Today, Mission Bio announced the addition of Copy Number Analysis, which extends the platform’s Copy Number Variation capabilities without any change to the current workflow.
San Francisco-based Mission Bio Inc. launched an addition to its Tapestri Platform that provides it the ability to track the full scope genomics of cancer in terms of single-cell capabilities.
Today, the company announced the addition of Copy Number Analysis, which extends the platform’s Copy Number Variation (CNV) capabilities, without any change to the current workflow. With this latest capability, Mission Bio’s Tapestri Platform now stands as the first commercial platform with insight into both mutations and CNVs from the same cell on a single platform, expanding the company’s leadership in single-cell DNA analysis, the company said this morning. CNVs, which is where portions of the chromosomes are amplified or deleted, Mission Bio said, are the source of numerous genetic disorders and are present in all types of cancers.
“When determining the clonal heterogeneity across a cancer sample, it’s important to comprehensively measure both DNA mutations and copy number alterations in every cell because disease progression and therapy response are based on differences in genetic alterations across cells. This includes both single nucleotide variations (SNVs), which are prognostic and provide insight into the disease development and progression, and CNVs, which tend to predict the severity of the disease,” Mission Bio said in its statement.

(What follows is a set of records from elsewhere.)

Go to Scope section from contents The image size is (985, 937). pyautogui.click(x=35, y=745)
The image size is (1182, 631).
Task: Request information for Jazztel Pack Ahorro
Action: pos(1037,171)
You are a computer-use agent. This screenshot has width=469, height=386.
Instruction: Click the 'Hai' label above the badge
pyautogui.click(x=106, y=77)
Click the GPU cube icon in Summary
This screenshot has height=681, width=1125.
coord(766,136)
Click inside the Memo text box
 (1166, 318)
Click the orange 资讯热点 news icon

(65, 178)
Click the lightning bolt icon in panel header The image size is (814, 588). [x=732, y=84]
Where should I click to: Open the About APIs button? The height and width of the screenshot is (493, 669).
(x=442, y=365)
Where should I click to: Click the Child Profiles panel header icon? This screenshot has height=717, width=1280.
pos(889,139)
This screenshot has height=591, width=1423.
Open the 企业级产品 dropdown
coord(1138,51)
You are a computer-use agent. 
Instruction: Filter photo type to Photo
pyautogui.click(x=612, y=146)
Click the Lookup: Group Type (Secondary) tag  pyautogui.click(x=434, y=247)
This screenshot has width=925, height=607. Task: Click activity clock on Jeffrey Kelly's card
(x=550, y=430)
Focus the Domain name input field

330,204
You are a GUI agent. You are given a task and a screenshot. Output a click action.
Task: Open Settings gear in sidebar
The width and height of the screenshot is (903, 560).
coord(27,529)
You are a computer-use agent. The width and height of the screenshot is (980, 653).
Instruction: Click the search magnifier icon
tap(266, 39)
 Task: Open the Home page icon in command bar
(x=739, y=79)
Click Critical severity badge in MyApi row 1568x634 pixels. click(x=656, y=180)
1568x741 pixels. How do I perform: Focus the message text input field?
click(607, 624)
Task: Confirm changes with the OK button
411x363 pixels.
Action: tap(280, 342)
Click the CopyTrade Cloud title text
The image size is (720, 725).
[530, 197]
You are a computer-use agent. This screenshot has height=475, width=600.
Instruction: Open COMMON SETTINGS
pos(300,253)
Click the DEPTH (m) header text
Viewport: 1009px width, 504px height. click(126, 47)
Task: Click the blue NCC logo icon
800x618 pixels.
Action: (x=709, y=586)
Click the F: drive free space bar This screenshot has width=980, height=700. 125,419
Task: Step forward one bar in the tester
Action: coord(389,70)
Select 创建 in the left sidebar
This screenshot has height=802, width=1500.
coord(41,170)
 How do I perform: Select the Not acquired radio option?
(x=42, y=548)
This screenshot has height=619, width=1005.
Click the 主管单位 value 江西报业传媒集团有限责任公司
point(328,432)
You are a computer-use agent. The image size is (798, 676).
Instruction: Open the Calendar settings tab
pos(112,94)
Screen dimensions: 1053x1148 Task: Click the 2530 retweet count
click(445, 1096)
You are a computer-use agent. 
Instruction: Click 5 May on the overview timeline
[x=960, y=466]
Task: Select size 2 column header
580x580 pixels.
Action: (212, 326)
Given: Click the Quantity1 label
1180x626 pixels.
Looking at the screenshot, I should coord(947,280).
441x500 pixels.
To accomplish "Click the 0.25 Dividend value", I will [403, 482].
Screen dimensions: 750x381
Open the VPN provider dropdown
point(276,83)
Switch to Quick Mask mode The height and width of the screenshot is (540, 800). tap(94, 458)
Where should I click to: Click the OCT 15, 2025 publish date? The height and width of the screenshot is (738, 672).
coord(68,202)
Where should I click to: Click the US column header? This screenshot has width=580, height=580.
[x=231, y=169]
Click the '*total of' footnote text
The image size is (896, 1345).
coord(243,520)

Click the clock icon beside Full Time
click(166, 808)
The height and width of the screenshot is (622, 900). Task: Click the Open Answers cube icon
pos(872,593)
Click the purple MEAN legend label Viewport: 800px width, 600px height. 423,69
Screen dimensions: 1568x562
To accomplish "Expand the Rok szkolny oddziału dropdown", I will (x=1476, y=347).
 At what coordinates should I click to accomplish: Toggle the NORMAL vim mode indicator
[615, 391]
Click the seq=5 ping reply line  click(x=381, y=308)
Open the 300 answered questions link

Samra Turajilic, a researcher at the Francis Crick Institute in London, said that single-cell level access to both SNVs and CNVs from the same cell will provide researchers with a higher resolution with which to “explore tumor evaluation and disease progression.” By having the access, Turajilic said being able to analyze the novel data types will help cancer researchers “better resolve the genetic and cellular heterogeneity in cancer.”
Mission Bio’s Tapestri Platform is capable of identifying cancer cell mutation profiles. The Tapestri Platform’s ability to detect rare cancer subclones and co-occurring cancer mutations using single-cell genomics provides a precise way to measure therapy response and disease progression. The platform allows researchers to identify the mutations that are driving the disease and allows them to improve treatment. With the Tapestri Platform, researchers and clinicians can now leverage a single platform to measure nearly every type of DNA change in every diseased cell, the company said.
Charlie Silver, Mission Bio’s chief executive officer, called the ability to pair mutations and gene-level to chromosome-level copy number from the same cell on a single platform a “game-changer” for single-cell DNA analysis. Silver said the capabilities will enable “unprecedented insights,” which will accelerate cancer research and enable precision medicine.
“The ability to pair mutations and gene-level to chromosome-level copy number from the same cell has never before been available for single-cell DNA analysis, let alone on a single platform,” Nigel Beard, head of research and development at Mission Bio said in a statement. “With the launch of Copy Number Analysis on the Tapestri Platform, we’re enabling the full picture of any variation at the DNA level, giving unprecedented insights that will accelerate cancer research and enable precision medicine.”
Mission Bio has demonstrated the Tapestri Platform’s ability to track and monitor cancer evolution with single-cell precision with numerous peer-reviewed studies, including the most recent in the publication Cancer Discovery, which examined Tapestri’s use in Acute Myeloid Leukemia research. Silver told BioSpace earlier this year that cancer researchers, particularly those working with blood cancers, have turned to the Tapestri platform to understand the genomic pathways.
Earlier this year, Mission Bio and LabCorp struck a partnership that will allow the North Carolina-based company to evaluate the Tapestri Platform for applications in clinical diagnostics and in the development of new companion diagnostics. In an interview with BioSpace, Silver said the partnership is a way for his company to expand its reach and allow them to provide greater service to their customers. Over the next year, Silver said he hopes to build on the key partnership with LabCorp in order to expand Mission Bio’s reach into precision medicine.
Mission Bio isn’t the only company to work in gene sequencing. Other companies are also making a mark in the field, including Illumina, 10x Genomics, QIAGEN and more.
This week, Bay Area-based 10x filed a preliminary prospectus with the U.S. Securities and Exchange Commission for a $100 million initial public offering. The filing of the prospectus came about seven months after the company, which relocated to Pleasanton, Calif. last year, secured $35 million in a Series D funding round, which brought the company’s total financing to $243 million. The company has seen strong growth following the 2018 acquisitionStockholm-based Spatial Transcriptomics, a leader in the field of spatial genomics, and Epinomics, a company that focuses on epigenetics.
California-based Agilent has also been flexing its M&A muscle to expand its diagnostics offerings. In July, the company plunked down $1.165 billion to acquire privately-owned BioTek Instruments, Inc.
Netherlands-based QIAGEN provides sample and assay technologies for molecular diagnostics, applied testing, and academic and pharmaceutical research.